Code for the NAACL 2018 paper "Improving Implicit Discourse Relation Classification by Modeling Inter-dependencies of Discourse Units in a Paragraph"
@inproceedings{dai2018improving,
title={Improving Implicit Discourse Relation Classification by Modeling Inter-dependencies of Discourse Units in a Paragraph},
author={Dai, Zeyu and Huang, Ruihong},
booktitle={Proceedings of the 2018 Conference of the North American Chapter of the Association for Computational Linguistics: Human Language Technologies, Volume 1 (Long Papers)},
volume={1},
pages={141--151},
year={2018}
}
To run the code:
- Download preprocessed pdtb v2.0 data in .pt format (All the Words/POS/NER/label(both implict&explicit) and discourse unit (DU) boundary information are already transformed to Pytorch vector format) and put it in folder ./data/
- For the model without CRF, run
python run_discourse_parsing.py
- For the model with CRF, run
python run_CRF_discourse_parsing.py
- For binary classification, run
python run_binary_target_discourse_parsing.py
- You can change the hyperparameters in .py file before the main() function (I am sorry that I didn't write code for config).

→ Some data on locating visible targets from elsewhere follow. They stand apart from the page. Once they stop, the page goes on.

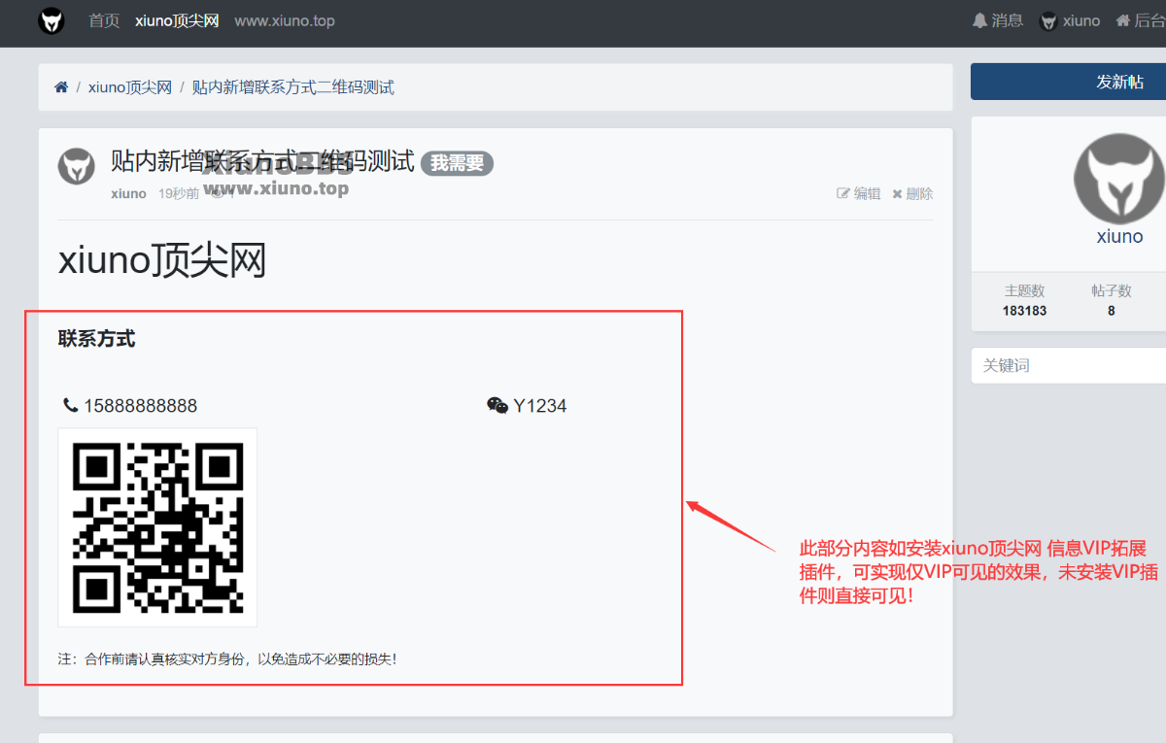Click the large xiuno profile avatar in the sidebar

[x=1118, y=179]
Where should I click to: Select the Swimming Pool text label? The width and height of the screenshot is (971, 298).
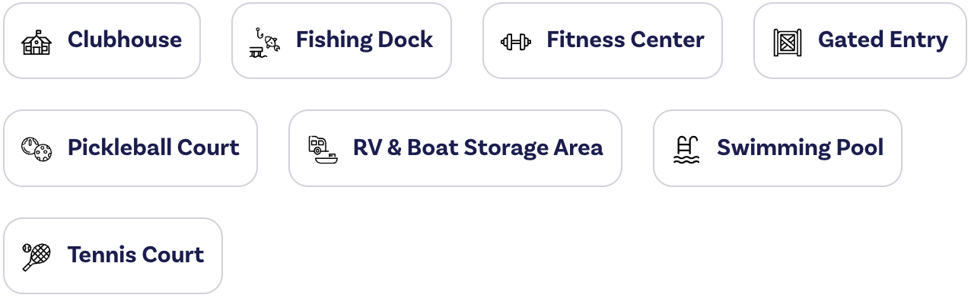coord(801,147)
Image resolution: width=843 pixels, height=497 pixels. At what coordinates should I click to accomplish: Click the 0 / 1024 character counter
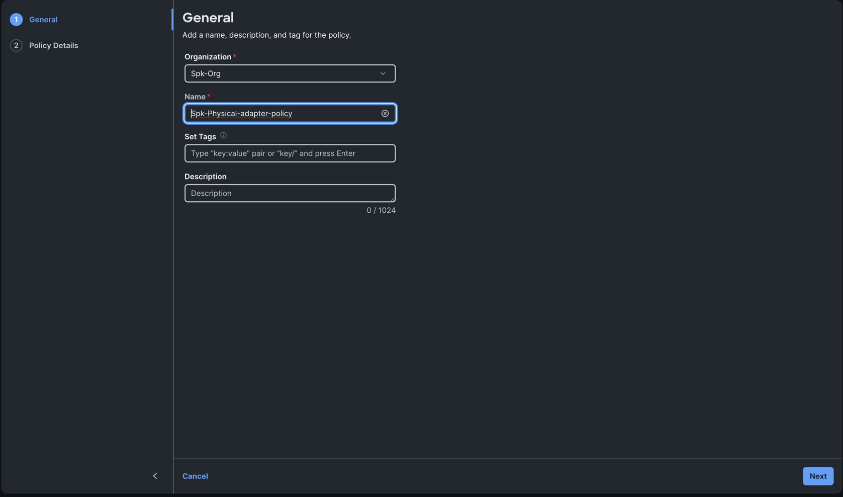(381, 210)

Feel free to contact me if you need pretrained model file.
About preprocessing:
- Download both Google word2vec and preprocessed POS/NER file (You can also generate them by yourself by downloading Standford CoreNLP toolkit and put them in ./data/resource)
- The PDTB v2.0 dataset raw files are already in the ./data/preprocess/dataset/
- run
python pdtb_preprocess_moreexpimp_paragraph.py
Package version:
python == 2.7.10
torch == 0.3.0
nltk >= 3.2.2
gensim >= 0.13.2
numpy >= 1.13.1